3.6. Analytical Measurements

The content of biophenols recovered and concentrated from OMWWs were determined by using the Folin-Ciocalteau method, while HPLC analysis was carried out to evaluate catechol concentration. A HPLC system equipped with an UV detector (Agilent 1200 Series, Agilent Technologies Italia S.p.A., Milan, Italy) and a reversed-phase Luna C18 column (Phenomenex, Torrance, CA, USA) were used. The analysis was carried out at a temperature of 25 °C, a pressure of 100 bar, and a wavelength of 280 nm.

A mixture of water/acetic acid (99/1, v/v) (75%, solvent A) and methanol/acetonitrile/acetic acid (90/9/1, v/v/v) (25%, solvent B) was used as the mobile phase. The analysis was made at a flow rate of 1.0 mL/min.

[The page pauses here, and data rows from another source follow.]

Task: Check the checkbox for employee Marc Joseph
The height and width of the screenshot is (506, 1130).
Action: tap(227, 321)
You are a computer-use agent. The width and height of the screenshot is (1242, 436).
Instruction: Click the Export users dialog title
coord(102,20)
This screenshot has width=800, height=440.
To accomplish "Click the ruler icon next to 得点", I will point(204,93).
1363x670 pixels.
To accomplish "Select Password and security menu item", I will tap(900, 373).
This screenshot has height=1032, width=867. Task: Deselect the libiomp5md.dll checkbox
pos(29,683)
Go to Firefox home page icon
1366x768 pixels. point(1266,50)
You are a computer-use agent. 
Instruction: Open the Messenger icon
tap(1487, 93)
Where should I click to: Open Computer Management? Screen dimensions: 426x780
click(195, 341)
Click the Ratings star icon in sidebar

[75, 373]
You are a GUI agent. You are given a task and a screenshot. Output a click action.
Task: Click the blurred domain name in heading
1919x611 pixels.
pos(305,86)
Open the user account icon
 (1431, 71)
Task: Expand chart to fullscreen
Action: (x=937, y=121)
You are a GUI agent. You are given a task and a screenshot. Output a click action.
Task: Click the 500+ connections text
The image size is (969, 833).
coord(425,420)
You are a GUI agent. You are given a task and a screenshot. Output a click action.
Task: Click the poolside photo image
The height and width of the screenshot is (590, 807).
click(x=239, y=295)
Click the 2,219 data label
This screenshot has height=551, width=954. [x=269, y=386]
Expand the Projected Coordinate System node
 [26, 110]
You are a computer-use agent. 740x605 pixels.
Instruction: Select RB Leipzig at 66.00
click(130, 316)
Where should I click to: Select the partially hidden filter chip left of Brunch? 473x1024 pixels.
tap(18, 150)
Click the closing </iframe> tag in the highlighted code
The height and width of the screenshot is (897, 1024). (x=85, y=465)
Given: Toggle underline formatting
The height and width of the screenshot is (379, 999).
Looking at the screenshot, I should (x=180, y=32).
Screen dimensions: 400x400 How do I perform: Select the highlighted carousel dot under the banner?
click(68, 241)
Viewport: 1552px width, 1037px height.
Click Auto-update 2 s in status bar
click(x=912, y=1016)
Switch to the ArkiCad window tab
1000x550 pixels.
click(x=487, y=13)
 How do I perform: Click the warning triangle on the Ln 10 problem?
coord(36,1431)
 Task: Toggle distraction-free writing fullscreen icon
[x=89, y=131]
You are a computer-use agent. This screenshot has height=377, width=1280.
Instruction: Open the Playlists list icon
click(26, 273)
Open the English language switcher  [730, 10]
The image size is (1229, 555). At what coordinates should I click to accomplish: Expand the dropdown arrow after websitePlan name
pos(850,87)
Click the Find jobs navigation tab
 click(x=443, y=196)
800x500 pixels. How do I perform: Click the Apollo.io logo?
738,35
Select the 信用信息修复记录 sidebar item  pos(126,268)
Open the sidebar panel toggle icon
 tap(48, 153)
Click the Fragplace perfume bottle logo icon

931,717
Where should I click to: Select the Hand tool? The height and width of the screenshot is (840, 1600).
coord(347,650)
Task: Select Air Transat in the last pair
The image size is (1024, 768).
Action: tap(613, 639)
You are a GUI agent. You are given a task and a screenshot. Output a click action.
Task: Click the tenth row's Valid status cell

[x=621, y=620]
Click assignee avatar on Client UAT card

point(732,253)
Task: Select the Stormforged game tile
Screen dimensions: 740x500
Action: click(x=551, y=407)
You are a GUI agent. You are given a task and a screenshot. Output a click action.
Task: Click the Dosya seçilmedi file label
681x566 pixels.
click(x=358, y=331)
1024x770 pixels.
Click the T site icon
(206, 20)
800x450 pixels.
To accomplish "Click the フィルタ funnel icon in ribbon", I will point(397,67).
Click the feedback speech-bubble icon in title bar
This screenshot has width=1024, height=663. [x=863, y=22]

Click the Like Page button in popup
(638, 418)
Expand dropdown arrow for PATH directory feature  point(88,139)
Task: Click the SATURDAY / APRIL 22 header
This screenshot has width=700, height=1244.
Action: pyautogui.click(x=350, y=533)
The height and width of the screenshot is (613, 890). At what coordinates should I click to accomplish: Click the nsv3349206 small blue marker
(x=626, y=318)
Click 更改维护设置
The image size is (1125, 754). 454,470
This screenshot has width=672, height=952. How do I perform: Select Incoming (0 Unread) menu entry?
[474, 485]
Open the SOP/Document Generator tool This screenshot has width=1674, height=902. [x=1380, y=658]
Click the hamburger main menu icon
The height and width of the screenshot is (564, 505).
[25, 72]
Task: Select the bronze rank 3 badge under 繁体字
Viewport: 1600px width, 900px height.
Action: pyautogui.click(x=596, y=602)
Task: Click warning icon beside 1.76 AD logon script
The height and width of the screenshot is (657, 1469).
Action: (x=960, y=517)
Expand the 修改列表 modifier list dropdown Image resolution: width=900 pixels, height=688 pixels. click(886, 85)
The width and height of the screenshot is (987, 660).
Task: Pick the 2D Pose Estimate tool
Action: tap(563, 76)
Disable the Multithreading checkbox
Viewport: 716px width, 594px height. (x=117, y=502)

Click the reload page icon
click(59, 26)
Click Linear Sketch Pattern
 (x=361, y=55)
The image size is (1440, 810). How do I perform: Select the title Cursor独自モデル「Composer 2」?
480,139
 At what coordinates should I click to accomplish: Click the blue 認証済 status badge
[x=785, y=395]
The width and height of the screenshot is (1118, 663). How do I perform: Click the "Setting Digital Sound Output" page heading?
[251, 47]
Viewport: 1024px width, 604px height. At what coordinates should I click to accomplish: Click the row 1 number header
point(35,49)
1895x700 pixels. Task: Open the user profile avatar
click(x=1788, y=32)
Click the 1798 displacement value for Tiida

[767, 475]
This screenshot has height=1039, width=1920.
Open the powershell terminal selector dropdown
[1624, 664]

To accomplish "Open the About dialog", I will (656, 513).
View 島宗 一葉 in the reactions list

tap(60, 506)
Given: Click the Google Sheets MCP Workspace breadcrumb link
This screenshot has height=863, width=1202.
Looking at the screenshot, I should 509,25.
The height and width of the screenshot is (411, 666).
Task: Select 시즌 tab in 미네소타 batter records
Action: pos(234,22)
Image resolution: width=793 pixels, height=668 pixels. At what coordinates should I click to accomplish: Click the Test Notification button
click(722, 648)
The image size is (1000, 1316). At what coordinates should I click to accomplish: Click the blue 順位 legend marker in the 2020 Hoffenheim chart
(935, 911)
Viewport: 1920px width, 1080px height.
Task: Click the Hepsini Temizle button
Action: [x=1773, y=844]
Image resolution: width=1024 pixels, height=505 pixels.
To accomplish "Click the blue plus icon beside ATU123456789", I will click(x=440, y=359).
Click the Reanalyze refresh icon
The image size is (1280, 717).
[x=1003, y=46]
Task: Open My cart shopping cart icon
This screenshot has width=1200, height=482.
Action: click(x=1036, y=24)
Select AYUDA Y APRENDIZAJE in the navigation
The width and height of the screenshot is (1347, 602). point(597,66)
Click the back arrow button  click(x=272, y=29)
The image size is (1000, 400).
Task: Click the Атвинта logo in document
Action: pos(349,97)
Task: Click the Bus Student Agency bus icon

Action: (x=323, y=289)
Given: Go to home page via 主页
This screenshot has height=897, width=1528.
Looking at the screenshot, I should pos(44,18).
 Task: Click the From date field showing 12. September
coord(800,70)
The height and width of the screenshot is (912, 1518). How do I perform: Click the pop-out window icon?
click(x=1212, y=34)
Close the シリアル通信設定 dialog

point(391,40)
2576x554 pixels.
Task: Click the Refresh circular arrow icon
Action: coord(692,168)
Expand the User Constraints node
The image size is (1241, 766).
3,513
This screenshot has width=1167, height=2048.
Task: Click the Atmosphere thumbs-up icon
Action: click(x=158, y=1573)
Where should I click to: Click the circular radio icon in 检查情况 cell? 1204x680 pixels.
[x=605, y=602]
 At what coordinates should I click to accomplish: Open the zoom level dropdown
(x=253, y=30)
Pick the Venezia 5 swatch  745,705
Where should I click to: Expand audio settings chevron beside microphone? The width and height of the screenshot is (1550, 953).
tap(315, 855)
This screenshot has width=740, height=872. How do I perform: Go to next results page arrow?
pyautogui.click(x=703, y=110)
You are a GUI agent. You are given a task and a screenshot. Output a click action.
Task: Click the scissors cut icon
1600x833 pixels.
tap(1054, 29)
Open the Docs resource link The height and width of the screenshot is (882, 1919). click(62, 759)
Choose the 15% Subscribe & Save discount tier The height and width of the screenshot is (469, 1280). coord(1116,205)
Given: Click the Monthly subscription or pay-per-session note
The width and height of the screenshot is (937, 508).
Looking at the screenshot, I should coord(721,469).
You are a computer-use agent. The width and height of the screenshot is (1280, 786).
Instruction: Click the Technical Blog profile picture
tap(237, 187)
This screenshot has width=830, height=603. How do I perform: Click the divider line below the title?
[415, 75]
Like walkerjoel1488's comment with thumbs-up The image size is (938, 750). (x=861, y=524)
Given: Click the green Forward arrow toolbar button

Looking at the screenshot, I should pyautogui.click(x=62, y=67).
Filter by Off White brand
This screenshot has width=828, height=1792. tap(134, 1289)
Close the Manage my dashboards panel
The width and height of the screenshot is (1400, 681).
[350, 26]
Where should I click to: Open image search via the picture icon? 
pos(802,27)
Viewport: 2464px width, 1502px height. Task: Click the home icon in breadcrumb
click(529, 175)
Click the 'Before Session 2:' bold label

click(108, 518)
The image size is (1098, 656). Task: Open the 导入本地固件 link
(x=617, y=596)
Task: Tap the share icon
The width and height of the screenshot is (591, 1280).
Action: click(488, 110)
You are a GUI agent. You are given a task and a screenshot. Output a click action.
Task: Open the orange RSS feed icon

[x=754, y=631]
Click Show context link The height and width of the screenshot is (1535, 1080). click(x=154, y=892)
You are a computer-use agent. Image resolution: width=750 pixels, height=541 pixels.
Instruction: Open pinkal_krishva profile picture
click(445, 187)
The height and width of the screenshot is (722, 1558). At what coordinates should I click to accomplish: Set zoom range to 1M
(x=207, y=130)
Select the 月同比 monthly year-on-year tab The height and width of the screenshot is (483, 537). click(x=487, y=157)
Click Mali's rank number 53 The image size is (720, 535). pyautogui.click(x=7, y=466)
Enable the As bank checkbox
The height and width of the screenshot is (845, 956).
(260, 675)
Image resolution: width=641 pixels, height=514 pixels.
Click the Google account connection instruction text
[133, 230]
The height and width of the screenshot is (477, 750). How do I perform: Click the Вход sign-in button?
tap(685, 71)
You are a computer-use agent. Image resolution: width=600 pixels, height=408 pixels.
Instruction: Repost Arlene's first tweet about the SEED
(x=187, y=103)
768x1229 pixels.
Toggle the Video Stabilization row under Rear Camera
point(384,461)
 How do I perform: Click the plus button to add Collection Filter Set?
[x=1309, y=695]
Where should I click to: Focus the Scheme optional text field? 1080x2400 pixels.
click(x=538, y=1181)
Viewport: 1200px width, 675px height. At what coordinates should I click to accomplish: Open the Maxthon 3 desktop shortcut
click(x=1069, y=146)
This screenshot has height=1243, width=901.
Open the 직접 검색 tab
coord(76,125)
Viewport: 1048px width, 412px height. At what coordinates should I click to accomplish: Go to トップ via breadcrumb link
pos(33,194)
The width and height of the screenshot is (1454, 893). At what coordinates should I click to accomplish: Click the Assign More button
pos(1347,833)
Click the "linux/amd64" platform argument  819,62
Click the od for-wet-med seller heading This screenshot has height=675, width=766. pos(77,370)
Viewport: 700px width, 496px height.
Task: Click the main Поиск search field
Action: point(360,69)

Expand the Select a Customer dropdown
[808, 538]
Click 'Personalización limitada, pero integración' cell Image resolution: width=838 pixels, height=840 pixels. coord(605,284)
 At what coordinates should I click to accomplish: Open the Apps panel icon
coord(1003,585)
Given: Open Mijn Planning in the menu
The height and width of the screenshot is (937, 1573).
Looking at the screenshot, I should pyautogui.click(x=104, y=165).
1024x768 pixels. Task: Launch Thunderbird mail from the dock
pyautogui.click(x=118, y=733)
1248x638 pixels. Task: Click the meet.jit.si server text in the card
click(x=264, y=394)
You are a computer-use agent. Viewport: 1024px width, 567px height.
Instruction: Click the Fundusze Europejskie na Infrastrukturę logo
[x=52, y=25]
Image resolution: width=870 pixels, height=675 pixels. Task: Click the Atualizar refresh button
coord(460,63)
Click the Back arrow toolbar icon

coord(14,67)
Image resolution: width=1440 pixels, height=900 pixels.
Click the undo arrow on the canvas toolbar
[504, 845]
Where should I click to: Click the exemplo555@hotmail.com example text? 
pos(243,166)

Total biophenols were estimated colorimetrically by using the Folin-Ciocalteu method. The absorbance was measured using a UV-visible spectrophotometer (Lamda EZ201; Perckin Elmer, Monza, Italy) at 765 nm.

4. Conclusions

In the present work, membrane emulsification has been successfully used for the encapsulation of catechol and as a model biophenolic compound, and biophenols have been recovered and concentrated from OMWWs as a real matrix. A W/O emulsion was prepared by using limonene, containing 2 wt % Span 80 as a continuous phase and 15 wt % PVA as a dispersed phase. Results showed that the optimum conditions for preparing uniform emulsion with a controlled droplet size are: a shear stress in the range between 2.3 to 5.8 Pa and a dispersed phase flux in the range between 2 to 14.3 L·h⁻¹·m⁻². Emulsions with a high dispersed phase fraction (30% v/v) were produced without phase separation, and any changes in terms of droplet size and size distribution were observed. High encapsulation efficiency was also obtained for catechol (98% ± 1%) and biophenol fractions purified and concentrated from OMWWs (92% ± 3%), demonstrating that the formulation and the method used in the present work have a potential use for the production of emulsion-based products containing biophenols for applications in the food, pharmaceutical, and cosmetic industries. The presence of additional high-value-added components (such as sugars, fats, and minerals) in the polyphenol-enriched fraction [15,16] as well as the absence of toxic pesticides (due to the use of OMWWs produced from a biologic olive oil production) contribute to an improvement in the quality of encapsulated ingredients for the production of by-products with a potential health benefit.